*Your objective:*
Retype every record exactly. Skip the images.

*Records for this task:*
....................

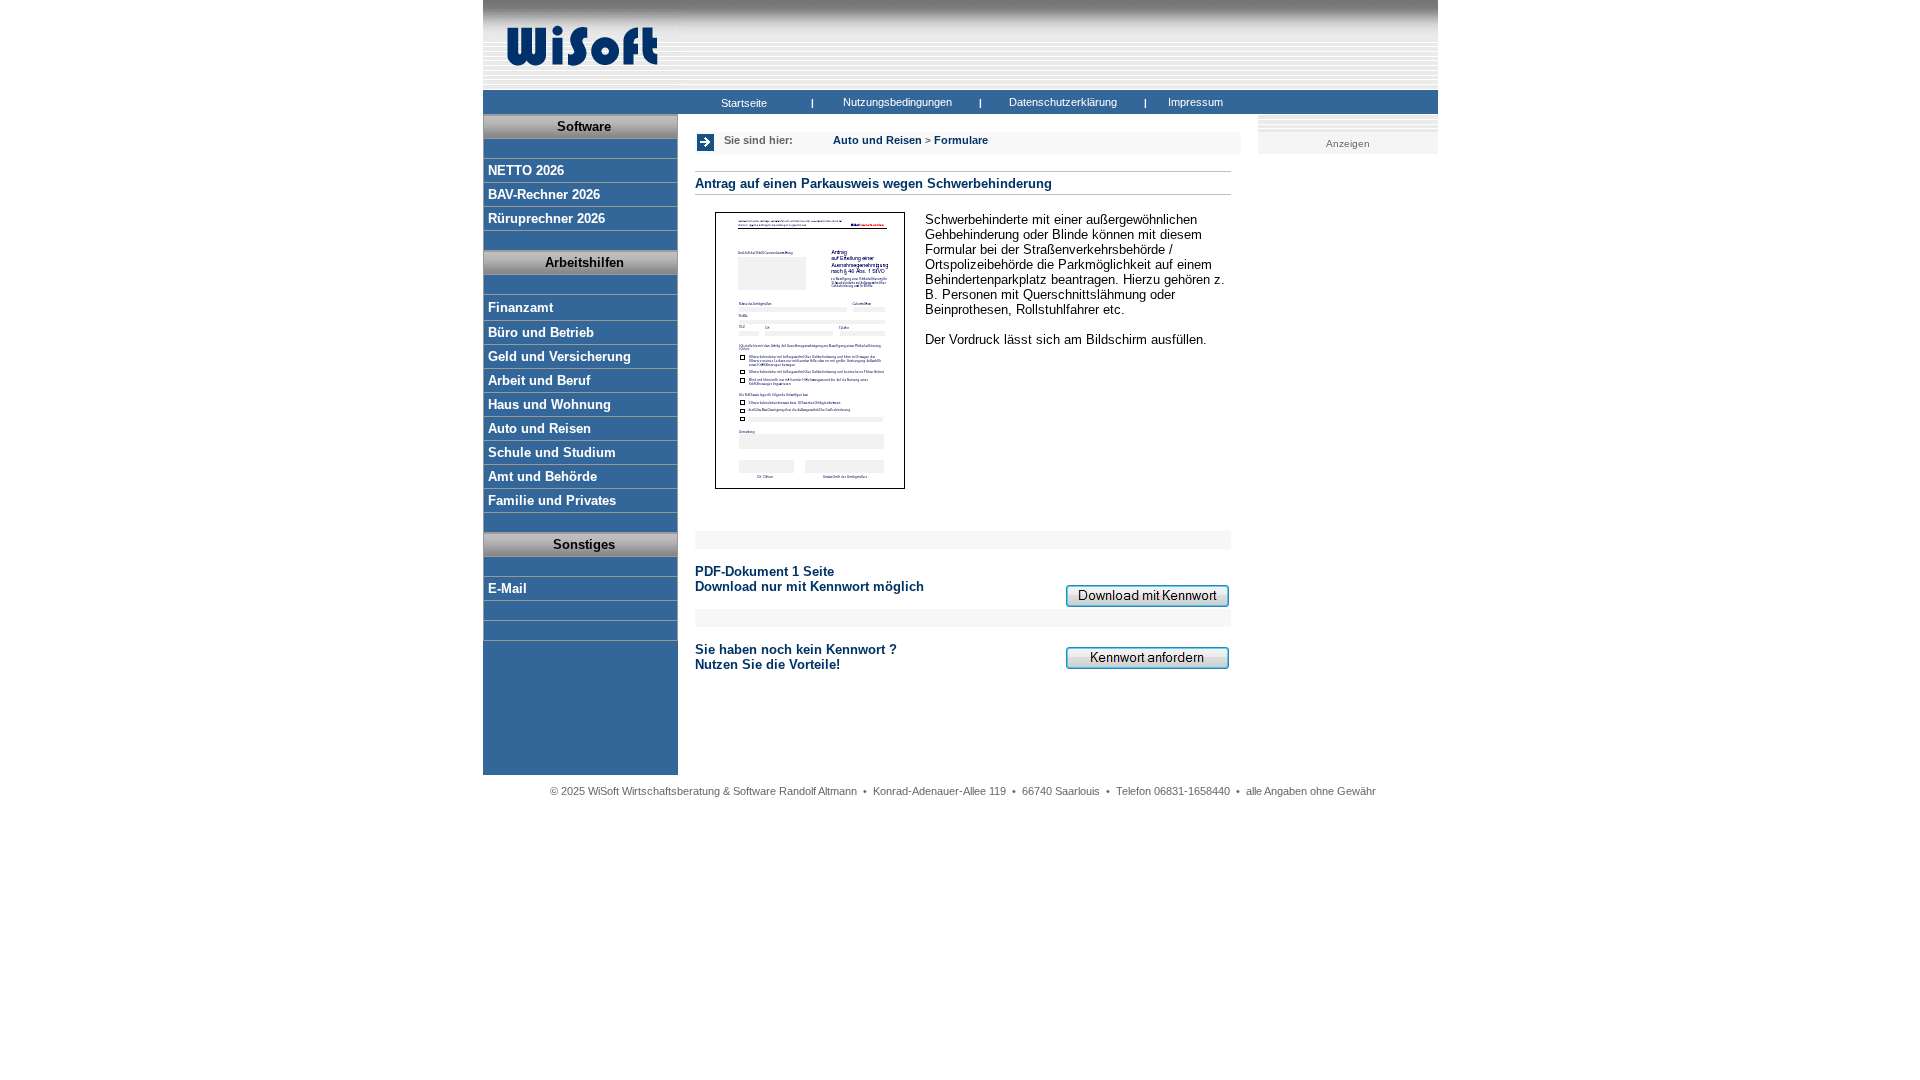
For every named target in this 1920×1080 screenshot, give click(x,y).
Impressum (1195, 102)
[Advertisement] (1351, 475)
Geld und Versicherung (559, 356)
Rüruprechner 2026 (546, 218)
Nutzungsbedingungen (897, 102)
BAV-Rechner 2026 (544, 194)
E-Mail (507, 588)
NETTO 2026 (526, 170)
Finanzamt (520, 307)
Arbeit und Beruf (539, 380)
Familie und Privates (552, 500)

....................

*Answer section:*
For every named target in this 1920×1080 screenshot, give click(x,y).
Impressum (1195, 102)
[Advertisement] (1351, 475)
Geld und Versicherung (559, 356)
Rüruprechner 2026 (546, 218)
Nutzungsbedingungen (897, 102)
BAV-Rechner 2026 (544, 194)
E-Mail (507, 588)
NETTO 2026 (526, 170)
Finanzamt (520, 307)
Arbeit und Beruf (539, 380)
Familie und Privates (552, 500)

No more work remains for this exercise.